■ EXERCISE DIRECTIONS: Rescale the rows starting at the line containing "Point to the −1 tick on Ångström axis" and ending at the line containing "829x564 pixels. pos(737,533)", with both of those lines included. Write these lines out again with their requests, multiplying only the coordinates in the answers by 0.4 and rounding each to a whole number, with halves rounded up.

━━━━━━━━━━━━━━━━

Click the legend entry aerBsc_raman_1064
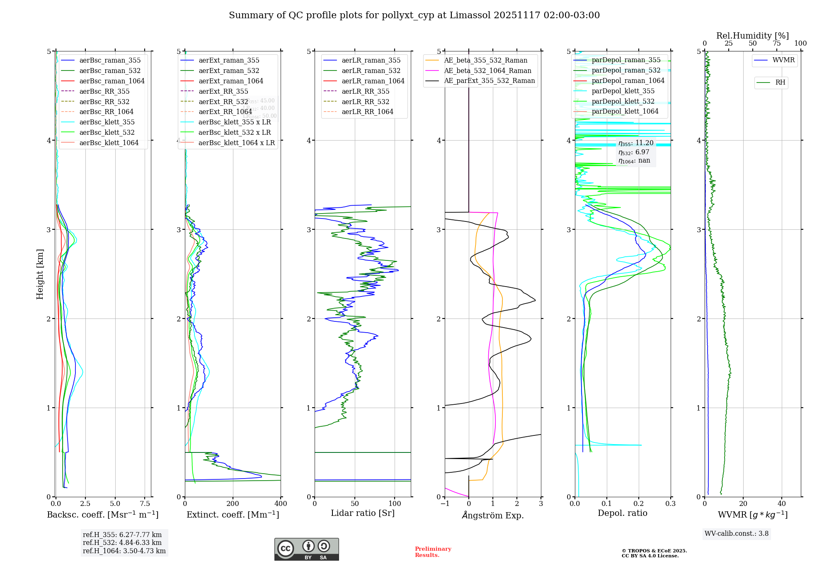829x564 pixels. pos(112,81)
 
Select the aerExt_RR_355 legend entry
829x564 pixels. pos(223,91)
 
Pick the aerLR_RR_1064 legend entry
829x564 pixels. pos(367,112)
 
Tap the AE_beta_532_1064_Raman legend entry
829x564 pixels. pos(487,70)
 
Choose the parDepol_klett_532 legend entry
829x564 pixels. pos(623,101)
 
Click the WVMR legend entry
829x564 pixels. pos(783,60)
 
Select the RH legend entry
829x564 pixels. pos(780,83)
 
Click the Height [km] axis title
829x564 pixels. pos(40,274)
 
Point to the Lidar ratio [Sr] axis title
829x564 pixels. pos(363,513)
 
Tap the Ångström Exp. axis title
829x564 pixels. pos(493,515)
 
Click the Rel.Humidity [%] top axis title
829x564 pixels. pos(752,36)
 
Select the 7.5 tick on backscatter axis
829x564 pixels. pos(145,503)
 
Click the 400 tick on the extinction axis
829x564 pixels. pos(281,503)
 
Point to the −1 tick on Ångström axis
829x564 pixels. pos(445,503)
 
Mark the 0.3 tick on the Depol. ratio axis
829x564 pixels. pos(670,503)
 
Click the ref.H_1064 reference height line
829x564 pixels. pos(124,551)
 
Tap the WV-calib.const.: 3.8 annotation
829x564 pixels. pos(737,533)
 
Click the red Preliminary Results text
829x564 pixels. pos(433,552)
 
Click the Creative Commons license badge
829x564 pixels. pos(306,549)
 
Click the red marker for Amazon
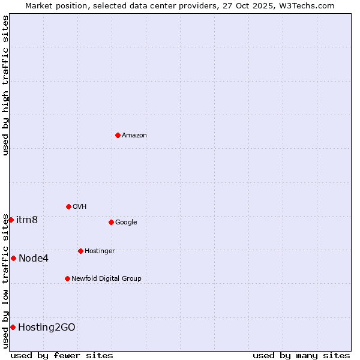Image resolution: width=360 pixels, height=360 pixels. pyautogui.click(x=118, y=135)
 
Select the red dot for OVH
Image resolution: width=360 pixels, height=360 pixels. pyautogui.click(x=68, y=206)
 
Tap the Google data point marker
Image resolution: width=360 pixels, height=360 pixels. pyautogui.click(x=111, y=222)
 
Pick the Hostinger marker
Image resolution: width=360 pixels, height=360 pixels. pyautogui.click(x=80, y=251)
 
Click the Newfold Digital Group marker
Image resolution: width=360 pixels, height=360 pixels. pyautogui.click(x=67, y=278)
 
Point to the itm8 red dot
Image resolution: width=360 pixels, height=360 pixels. pyautogui.click(x=11, y=220)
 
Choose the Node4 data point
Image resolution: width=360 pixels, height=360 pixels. pyautogui.click(x=13, y=258)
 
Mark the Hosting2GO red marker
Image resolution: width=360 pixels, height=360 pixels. pyautogui.click(x=13, y=327)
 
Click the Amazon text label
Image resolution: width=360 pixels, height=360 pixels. pyautogui.click(x=134, y=135)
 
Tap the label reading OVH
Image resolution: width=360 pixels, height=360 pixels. pyautogui.click(x=80, y=206)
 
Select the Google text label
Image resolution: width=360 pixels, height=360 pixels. pyautogui.click(x=126, y=222)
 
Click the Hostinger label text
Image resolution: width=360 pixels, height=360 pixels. pyautogui.click(x=100, y=251)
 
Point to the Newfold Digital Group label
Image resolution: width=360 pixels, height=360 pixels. pyautogui.click(x=106, y=278)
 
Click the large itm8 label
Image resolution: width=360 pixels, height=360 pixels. pyautogui.click(x=27, y=220)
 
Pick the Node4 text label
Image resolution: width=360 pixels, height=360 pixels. pyautogui.click(x=34, y=259)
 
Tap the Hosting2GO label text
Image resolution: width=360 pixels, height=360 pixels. pyautogui.click(x=47, y=327)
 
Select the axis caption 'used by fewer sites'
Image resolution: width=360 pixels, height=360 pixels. pyautogui.click(x=62, y=355)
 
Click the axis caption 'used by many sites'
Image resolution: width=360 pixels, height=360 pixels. pyautogui.click(x=301, y=355)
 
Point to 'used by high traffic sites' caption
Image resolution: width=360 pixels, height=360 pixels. pyautogui.click(x=5, y=85)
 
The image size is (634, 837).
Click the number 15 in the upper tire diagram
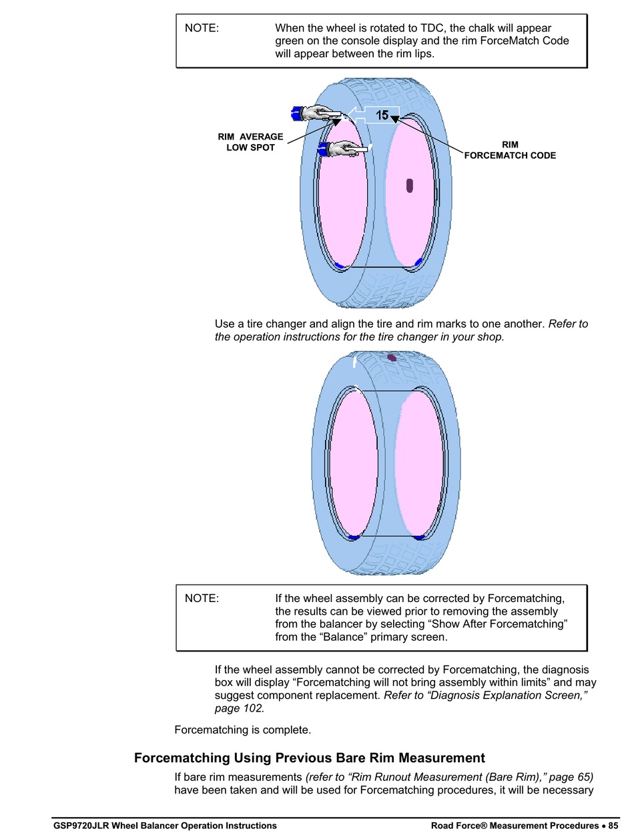point(382,115)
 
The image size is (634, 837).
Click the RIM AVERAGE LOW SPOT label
point(250,142)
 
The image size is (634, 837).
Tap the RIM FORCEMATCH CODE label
point(510,150)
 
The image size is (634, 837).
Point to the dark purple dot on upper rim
point(409,186)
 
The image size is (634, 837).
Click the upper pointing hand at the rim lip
point(316,113)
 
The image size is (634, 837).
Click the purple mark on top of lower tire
point(392,358)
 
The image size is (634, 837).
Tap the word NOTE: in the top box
point(202,28)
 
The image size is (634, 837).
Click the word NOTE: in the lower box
point(202,598)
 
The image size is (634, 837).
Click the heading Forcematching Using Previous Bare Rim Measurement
point(310,758)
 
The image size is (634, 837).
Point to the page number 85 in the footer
point(613,826)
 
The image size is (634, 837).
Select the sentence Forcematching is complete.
point(243,730)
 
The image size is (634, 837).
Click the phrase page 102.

━━━━━━━━━━━━━━━━

■ THE RESPONSE:
Point to the −1 tick on Ångström axis
829x564 pixels. pos(178,201)
 
Mark the 0.3 tick on the Depol. ratio axis
829x564 pixels. pos(268,201)
 
Click the ref.H_1064 reference height line
829x564 pixels. pos(50,220)
 
Tap the WV-calib.const.: 3.8 annotation
829x564 pixels. pos(295,213)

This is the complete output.